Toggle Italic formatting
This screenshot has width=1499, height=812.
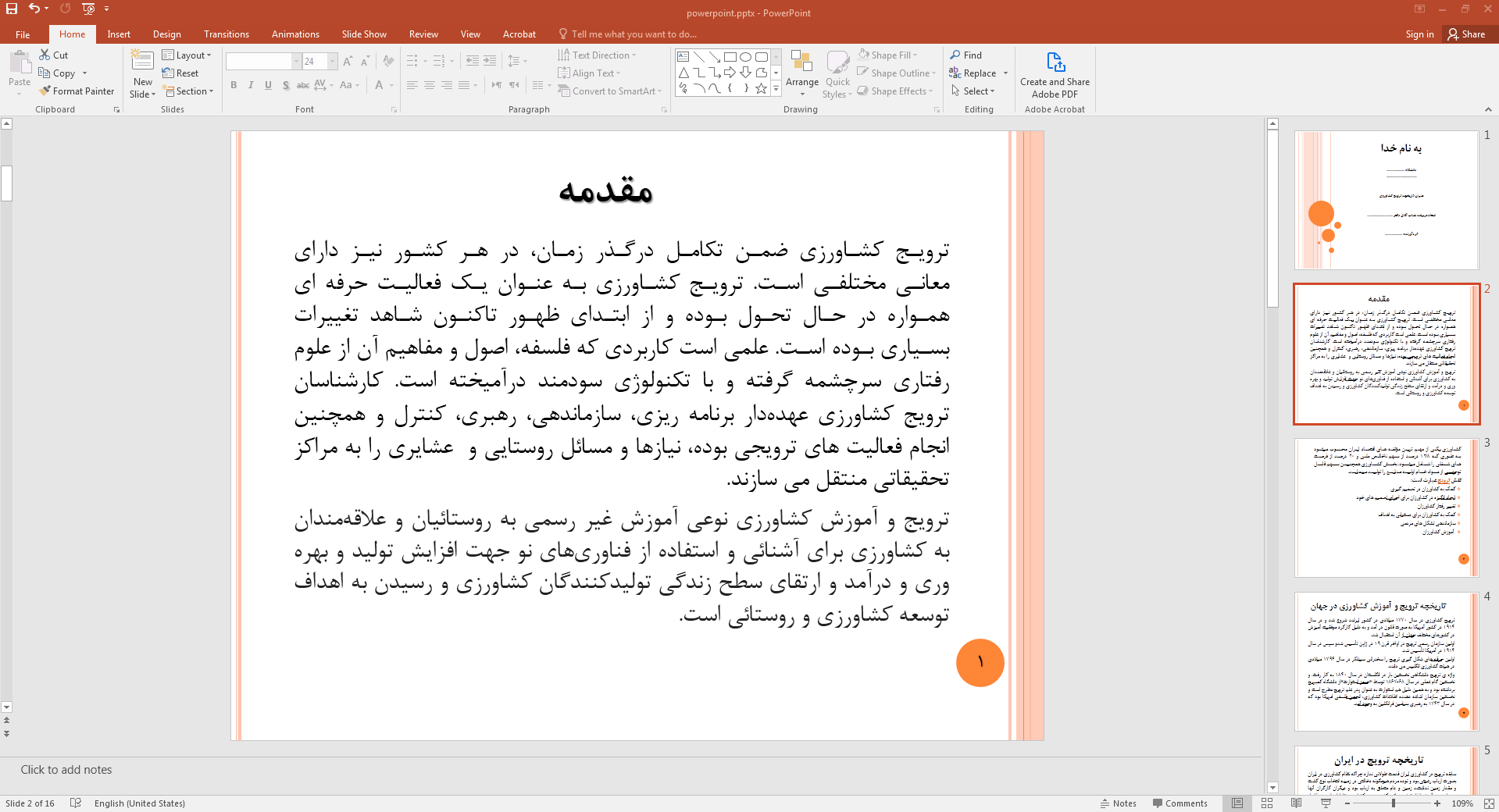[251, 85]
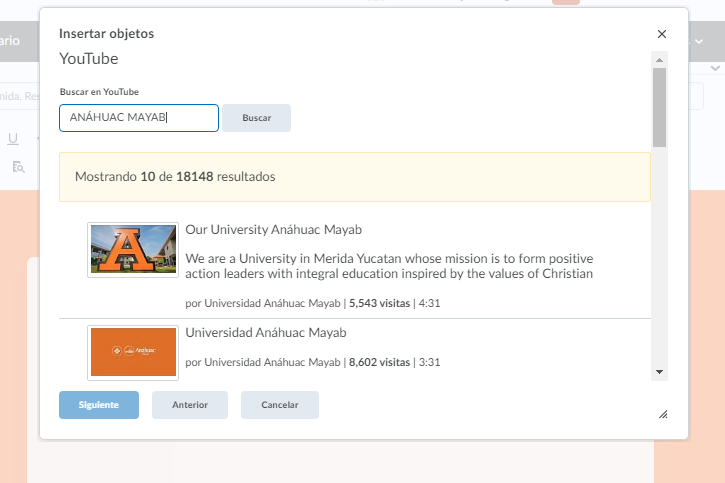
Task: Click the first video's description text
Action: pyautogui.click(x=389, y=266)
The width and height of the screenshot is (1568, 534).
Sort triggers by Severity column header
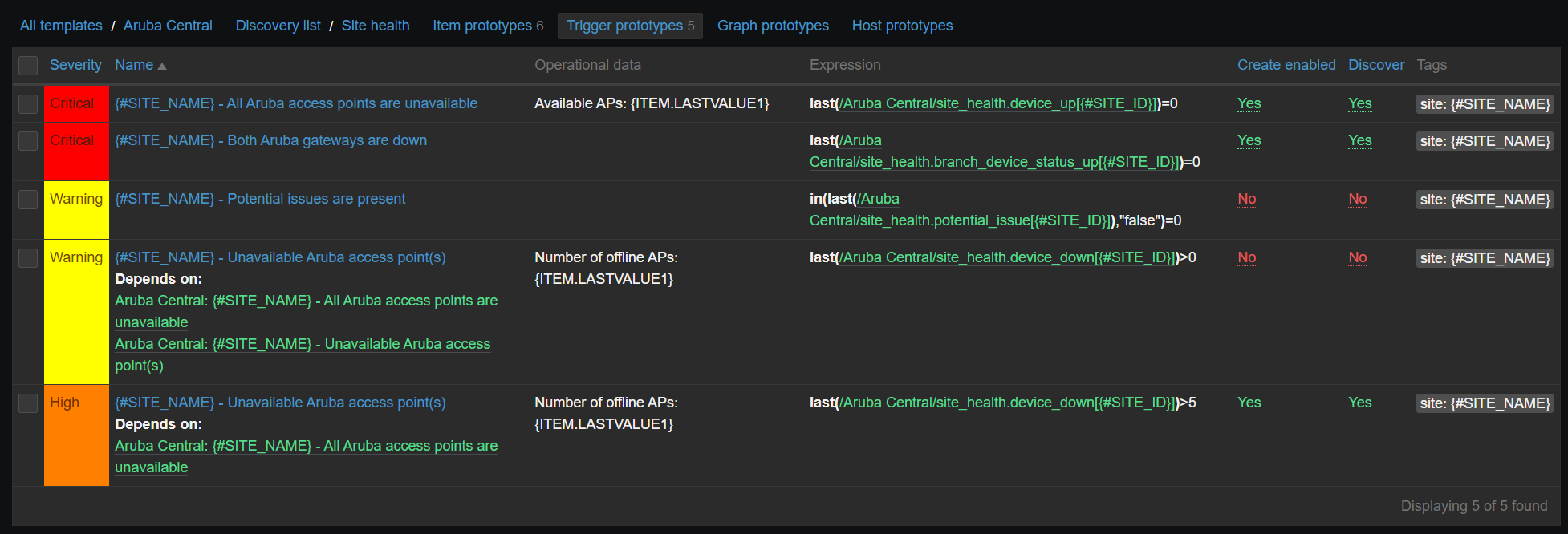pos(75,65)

---

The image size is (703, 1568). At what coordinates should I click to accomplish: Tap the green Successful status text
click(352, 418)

### Task to complete
Above are some records. Reproduce the lines from the one with "Toggle Italic formatting" down to the one with "The width and", keeping both, and leave every picture out.

### Your response
Toggle Italic formatting
This screenshot has width=1499, height=812.
[251, 85]
Task: Click the first video's description text
Action: pyautogui.click(x=389, y=266)
The width and height of the screenshot is (1568, 534).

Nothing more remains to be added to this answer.